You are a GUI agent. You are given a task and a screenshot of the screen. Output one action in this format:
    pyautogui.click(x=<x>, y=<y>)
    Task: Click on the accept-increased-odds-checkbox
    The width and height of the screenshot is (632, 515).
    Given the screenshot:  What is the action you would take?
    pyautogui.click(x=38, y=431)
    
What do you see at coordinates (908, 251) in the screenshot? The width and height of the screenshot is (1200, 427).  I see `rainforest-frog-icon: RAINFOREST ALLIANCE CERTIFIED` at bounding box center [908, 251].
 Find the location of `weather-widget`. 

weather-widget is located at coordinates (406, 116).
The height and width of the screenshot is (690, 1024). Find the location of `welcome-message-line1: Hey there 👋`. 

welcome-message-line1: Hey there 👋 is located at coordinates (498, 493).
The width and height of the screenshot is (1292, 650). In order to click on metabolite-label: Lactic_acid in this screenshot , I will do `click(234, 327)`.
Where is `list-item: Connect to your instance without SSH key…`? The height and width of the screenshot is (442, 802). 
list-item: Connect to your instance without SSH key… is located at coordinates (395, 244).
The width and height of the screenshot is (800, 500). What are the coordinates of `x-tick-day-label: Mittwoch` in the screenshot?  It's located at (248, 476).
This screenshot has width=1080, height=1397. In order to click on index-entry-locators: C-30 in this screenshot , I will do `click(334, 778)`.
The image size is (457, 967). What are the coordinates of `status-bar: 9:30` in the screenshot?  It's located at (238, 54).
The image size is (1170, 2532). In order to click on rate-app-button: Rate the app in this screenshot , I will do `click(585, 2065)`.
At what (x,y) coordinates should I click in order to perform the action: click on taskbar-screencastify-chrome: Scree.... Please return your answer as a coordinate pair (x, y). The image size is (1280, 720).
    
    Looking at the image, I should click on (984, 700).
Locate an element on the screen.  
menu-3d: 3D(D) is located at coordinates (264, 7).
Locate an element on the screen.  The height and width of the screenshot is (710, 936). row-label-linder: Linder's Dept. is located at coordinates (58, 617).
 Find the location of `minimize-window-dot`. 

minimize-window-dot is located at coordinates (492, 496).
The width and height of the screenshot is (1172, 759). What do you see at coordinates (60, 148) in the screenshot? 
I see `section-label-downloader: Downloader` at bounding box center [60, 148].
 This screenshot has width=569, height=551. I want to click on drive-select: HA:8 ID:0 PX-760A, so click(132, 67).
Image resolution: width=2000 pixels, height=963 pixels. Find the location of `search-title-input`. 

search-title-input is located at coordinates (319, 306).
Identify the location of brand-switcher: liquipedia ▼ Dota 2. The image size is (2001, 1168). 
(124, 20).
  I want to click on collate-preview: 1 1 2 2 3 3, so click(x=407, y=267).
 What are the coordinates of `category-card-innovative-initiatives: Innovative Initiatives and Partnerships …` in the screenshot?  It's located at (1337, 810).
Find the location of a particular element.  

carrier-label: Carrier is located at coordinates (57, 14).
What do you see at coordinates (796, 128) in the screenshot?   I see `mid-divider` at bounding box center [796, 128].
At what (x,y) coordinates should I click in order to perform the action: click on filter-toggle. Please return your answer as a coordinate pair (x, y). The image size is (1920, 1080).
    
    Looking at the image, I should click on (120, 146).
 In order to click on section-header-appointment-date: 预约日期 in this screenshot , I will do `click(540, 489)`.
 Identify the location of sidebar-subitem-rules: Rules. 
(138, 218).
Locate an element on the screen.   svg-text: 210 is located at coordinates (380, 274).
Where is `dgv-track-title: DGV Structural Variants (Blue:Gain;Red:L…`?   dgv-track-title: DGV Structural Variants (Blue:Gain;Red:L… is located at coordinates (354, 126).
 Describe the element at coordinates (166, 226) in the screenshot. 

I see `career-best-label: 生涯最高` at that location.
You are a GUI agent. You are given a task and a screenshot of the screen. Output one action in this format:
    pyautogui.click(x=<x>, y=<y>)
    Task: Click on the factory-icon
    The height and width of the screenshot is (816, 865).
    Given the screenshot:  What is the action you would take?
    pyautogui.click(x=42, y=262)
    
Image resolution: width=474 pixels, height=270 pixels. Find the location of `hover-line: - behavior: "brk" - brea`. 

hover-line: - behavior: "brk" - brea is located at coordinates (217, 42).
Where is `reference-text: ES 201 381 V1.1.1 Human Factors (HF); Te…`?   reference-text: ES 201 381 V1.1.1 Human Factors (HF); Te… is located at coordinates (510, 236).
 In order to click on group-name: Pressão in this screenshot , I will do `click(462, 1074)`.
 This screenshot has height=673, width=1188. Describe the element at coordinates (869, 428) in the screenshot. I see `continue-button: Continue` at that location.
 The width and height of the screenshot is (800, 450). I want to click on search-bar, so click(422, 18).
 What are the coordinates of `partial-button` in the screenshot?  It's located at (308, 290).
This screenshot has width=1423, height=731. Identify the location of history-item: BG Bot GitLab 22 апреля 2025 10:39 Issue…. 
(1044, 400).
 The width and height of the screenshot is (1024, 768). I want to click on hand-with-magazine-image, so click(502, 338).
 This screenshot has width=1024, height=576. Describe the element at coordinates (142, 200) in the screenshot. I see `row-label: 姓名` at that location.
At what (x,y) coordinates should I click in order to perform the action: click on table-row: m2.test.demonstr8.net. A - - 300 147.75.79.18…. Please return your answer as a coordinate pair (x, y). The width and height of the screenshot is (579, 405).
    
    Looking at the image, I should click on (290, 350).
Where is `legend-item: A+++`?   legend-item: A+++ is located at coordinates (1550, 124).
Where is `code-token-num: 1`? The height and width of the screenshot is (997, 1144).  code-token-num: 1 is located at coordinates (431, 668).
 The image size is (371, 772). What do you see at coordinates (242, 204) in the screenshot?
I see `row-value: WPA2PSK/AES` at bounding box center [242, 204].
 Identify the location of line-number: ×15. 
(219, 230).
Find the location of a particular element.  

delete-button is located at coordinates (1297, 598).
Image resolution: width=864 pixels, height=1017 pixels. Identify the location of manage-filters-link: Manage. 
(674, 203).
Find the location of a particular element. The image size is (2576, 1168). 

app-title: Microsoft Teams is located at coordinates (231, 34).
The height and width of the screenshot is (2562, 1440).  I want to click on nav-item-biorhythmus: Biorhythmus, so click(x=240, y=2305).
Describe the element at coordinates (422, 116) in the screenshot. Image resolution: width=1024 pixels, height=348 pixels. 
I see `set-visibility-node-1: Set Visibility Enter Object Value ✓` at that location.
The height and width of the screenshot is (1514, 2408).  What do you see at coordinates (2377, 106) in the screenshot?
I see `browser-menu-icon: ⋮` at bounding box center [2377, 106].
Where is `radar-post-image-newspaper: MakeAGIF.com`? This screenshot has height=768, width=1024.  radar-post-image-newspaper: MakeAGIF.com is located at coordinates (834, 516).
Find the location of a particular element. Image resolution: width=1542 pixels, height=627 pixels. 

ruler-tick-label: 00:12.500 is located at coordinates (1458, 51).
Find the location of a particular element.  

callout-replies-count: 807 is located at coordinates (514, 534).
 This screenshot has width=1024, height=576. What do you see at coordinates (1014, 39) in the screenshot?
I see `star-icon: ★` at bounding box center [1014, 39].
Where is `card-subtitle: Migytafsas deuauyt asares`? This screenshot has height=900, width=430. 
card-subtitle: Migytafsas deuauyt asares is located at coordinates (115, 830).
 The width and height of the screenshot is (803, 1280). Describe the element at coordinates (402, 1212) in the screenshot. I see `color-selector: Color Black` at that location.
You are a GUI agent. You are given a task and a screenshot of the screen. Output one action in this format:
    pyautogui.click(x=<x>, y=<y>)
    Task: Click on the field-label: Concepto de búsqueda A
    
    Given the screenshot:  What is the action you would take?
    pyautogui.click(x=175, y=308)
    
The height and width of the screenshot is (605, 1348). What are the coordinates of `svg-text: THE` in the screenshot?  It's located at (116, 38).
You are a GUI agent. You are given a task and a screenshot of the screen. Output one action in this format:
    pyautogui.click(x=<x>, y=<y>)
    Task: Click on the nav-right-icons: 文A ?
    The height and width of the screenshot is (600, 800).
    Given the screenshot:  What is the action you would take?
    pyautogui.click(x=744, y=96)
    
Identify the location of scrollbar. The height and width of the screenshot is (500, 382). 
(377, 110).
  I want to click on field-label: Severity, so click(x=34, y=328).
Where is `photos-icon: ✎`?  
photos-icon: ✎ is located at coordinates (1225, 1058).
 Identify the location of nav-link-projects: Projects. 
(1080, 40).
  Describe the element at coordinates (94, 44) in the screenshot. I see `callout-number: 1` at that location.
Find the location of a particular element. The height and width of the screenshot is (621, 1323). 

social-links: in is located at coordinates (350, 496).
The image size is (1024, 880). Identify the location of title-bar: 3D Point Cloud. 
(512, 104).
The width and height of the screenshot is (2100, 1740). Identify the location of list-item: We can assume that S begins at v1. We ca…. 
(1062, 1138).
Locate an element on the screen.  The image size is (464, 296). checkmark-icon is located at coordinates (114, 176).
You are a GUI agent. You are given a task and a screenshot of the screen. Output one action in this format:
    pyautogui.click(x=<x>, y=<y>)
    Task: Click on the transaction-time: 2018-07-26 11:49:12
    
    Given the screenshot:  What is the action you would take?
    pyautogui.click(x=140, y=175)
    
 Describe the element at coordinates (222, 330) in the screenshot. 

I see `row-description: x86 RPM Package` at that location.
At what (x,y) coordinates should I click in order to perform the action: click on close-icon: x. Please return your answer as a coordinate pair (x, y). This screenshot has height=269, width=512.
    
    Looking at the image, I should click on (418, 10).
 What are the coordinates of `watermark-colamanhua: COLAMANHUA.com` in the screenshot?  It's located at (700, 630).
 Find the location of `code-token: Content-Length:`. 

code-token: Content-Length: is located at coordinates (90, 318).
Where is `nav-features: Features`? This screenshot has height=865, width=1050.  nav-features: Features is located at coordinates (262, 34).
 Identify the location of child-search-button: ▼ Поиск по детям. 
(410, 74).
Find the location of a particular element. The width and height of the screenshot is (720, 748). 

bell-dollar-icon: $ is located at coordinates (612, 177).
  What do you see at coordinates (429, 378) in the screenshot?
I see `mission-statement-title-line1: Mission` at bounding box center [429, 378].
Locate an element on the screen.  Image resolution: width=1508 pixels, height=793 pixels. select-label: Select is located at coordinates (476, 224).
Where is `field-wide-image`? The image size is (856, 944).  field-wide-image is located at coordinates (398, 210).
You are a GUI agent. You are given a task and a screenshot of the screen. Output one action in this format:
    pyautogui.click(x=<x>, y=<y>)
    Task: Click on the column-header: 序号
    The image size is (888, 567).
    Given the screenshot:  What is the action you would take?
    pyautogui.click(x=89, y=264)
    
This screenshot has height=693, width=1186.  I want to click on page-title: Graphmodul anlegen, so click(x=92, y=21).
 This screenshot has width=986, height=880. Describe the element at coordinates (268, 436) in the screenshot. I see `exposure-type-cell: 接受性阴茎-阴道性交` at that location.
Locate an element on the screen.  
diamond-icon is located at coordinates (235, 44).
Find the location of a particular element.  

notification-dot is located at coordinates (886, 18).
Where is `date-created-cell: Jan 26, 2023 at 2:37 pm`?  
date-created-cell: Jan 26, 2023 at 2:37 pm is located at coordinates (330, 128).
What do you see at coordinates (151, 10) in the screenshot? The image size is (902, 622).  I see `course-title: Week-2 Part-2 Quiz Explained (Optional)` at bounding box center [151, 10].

#### [Try it]
Rewrite the entries from the line containing "coordinates (398, 210)." through the end of the entries, changing "The image size is" to "The screenshot size is" and leaving everything else the same.

#### [Written solution]
Where is `field-wide-image`? The screenshot size is (856, 944).  field-wide-image is located at coordinates (398, 210).
You are a GUI agent. You are given a task and a screenshot of the screen. Output one action in this format:
    pyautogui.click(x=<x>, y=<y>)
    Task: Click on the column-header: 序号
    The screenshot size is (888, 567).
    Given the screenshot:  What is the action you would take?
    pyautogui.click(x=89, y=264)
    
This screenshot has height=693, width=1186.  I want to click on page-title: Graphmodul anlegen, so click(x=92, y=21).
 This screenshot has width=986, height=880. Describe the element at coordinates (268, 436) in the screenshot. I see `exposure-type-cell: 接受性阴茎-阴道性交` at that location.
Locate an element on the screen.  
diamond-icon is located at coordinates (235, 44).
Find the location of a particular element.  

notification-dot is located at coordinates (886, 18).
Where is `date-created-cell: Jan 26, 2023 at 2:37 pm`?  
date-created-cell: Jan 26, 2023 at 2:37 pm is located at coordinates (330, 128).
What do you see at coordinates (151, 10) in the screenshot? The screenshot size is (902, 622).  I see `course-title: Week-2 Part-2 Quiz Explained (Optional)` at bounding box center [151, 10].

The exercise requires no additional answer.